Initiatrice de la pétition à succès sur la «baisse des Prix du Carburant à la Pompe !» l'automne dernier, la Gilet jaune Priscillia Ludosky a, tout comme l'orateur précédent, eu l'opportunité d'accéder à divers plateaux télévisés depuis le début du mouvement – une expérience qui la laisse toutefois circonspecte. «Parfois, on a les présentateurs qui viennent à la fin pour nous dire qu'ils sont d'accord avec nous», a-t-elle expliqué, s'interrogeant alors sur les raisons qui pouvaient «museler» ces journalistes.
Ceux qu'il faut mettre en cause, ce sont les directeurs d'information, les éditorialistes, ils sont les super vedettes médiatiques
Très acerbe à l'encontre du traitement médiatique des Gilets jaunes, Etienne Chouard a pour sa part considéré que certains journalistes «ne se sent[ai]ent pas redevables de la mission d'inquiéter le pouvoir mais plutôt de le défendre». Une critique partagée par Robert Charvin, qui a cependant tenu à la compléter. «Ceux qu'il faut mettre en cause, ce sont les directeurs d'information, les éditorialistes, ils sont les super vedettes médiatiques», a estimé le juriste.

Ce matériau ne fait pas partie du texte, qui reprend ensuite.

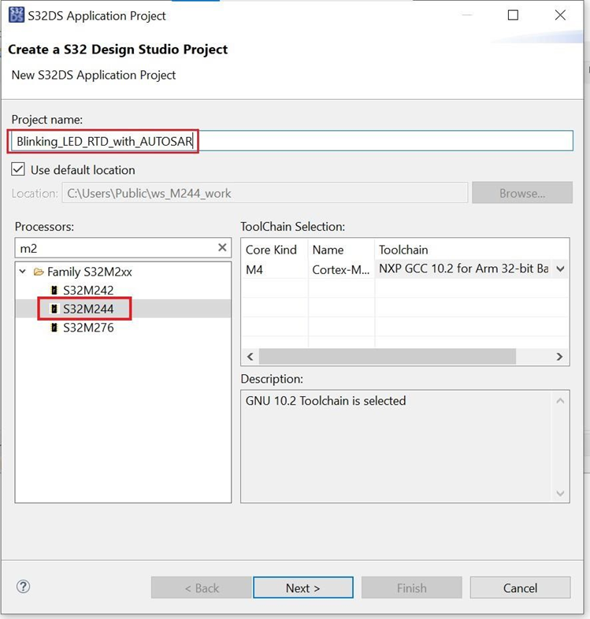Click the Family S32M2xx folder icon
Viewport: 590px width, 619px height.
38,272
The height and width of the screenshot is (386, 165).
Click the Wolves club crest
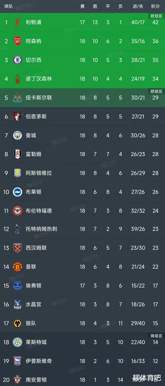(17, 323)
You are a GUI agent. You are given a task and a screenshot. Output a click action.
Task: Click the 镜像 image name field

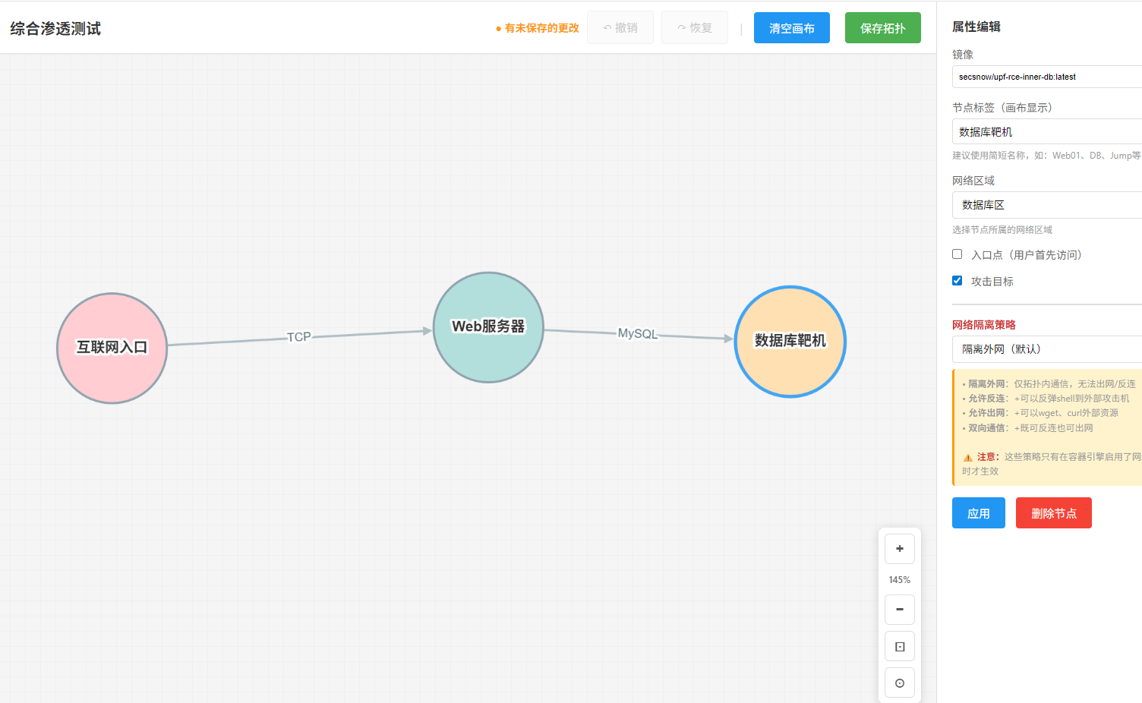tap(1046, 77)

Affichant sa volonté de trouver des solutions face à la problématique soulevée, Michel Collon s'est quant à lui montré force de propositions. «Je propose de cibler une chaîne d'information afin d'analyser son traitement médiatique des événements pendant une semaine.» Et l'animateur du débat de proposer un boycott de la chaîne en question, au cas où cette dernière n’accepterait pas les droits de réponse qui lui seraient adressés.